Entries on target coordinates
^^^^^^^^
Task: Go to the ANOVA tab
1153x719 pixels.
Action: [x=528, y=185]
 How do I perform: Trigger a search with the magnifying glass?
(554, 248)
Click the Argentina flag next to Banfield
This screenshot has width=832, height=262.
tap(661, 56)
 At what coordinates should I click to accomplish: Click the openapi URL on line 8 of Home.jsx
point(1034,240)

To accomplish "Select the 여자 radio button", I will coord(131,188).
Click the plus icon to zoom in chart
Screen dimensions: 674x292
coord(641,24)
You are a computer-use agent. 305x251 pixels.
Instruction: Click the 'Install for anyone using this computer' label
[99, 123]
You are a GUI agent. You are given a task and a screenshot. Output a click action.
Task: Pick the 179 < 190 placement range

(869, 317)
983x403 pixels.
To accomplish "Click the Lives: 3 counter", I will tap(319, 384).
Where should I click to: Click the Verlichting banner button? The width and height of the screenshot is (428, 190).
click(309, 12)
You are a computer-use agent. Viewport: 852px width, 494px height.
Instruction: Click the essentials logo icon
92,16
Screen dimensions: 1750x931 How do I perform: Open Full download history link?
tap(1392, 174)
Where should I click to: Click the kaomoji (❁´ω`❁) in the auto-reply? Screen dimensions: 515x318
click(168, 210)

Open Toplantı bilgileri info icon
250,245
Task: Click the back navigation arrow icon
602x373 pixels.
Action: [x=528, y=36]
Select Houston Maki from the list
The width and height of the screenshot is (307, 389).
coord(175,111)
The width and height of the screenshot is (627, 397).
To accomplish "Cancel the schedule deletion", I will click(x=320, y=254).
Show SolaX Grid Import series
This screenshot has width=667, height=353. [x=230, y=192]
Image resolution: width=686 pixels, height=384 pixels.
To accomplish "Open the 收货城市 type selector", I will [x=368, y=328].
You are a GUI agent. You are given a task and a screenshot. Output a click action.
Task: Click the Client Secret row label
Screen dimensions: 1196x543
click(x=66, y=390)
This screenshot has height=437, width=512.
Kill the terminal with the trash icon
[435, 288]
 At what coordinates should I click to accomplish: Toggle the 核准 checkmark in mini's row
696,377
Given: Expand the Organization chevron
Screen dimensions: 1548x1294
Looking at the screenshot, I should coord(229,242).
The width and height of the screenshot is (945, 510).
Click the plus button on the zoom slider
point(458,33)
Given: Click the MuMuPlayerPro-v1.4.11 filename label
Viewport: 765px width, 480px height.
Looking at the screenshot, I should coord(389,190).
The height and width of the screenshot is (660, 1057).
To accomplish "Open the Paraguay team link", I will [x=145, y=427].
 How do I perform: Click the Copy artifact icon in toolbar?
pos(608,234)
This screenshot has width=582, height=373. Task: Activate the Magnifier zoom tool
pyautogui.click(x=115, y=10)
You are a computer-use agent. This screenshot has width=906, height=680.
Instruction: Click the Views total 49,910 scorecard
^^^^^^^^
Select every line in the rows above that contains the word "dimensions", and copy each of those lines.

Screen dimensions: 674x292
Screen dimensions: 1750x931 How do I perform: Open Full download history link?
Where should I click to: Click the kaomoji (❁´ω`❁) in the auto-reply? Screen dimensions: 515x318
Screen dimensions: 1196x543
Screen dimensions: 1548x1294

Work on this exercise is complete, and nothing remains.